What the task requires:
Would you restate every entry that follows, word for word, and leave out the pictures?

Supplied data:
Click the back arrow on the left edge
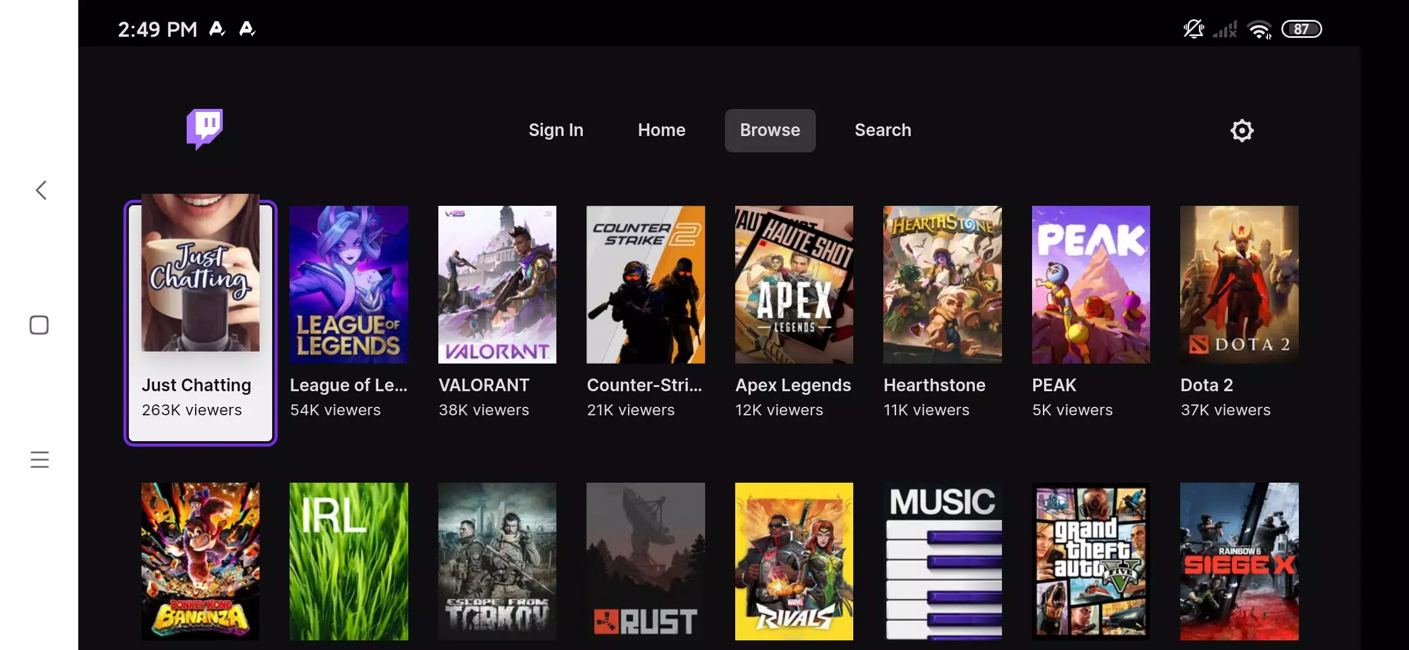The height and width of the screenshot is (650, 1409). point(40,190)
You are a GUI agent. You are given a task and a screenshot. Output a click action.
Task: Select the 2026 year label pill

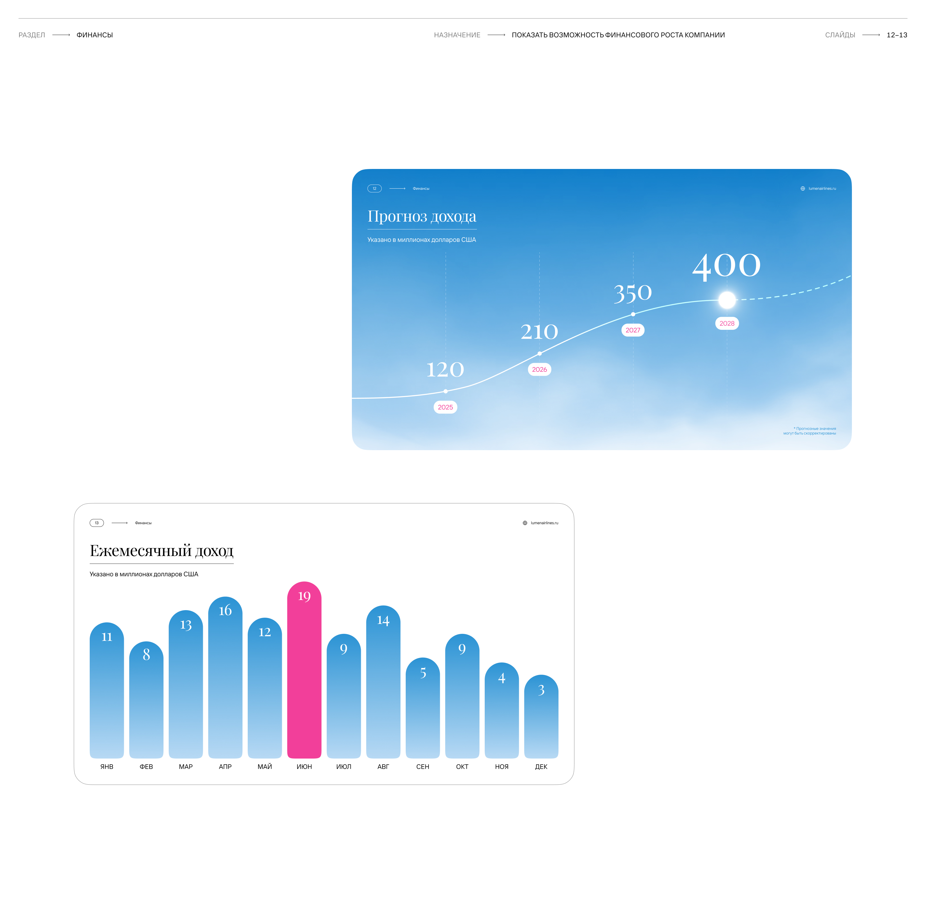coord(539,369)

Answer space:
Click the back arrow on the left edge
The height and width of the screenshot is (650, 1409). point(40,190)
You are a GUI agent. You are given a task and a screenshot. Output a click action.
Task: Select the 2026 year label pill

coord(539,369)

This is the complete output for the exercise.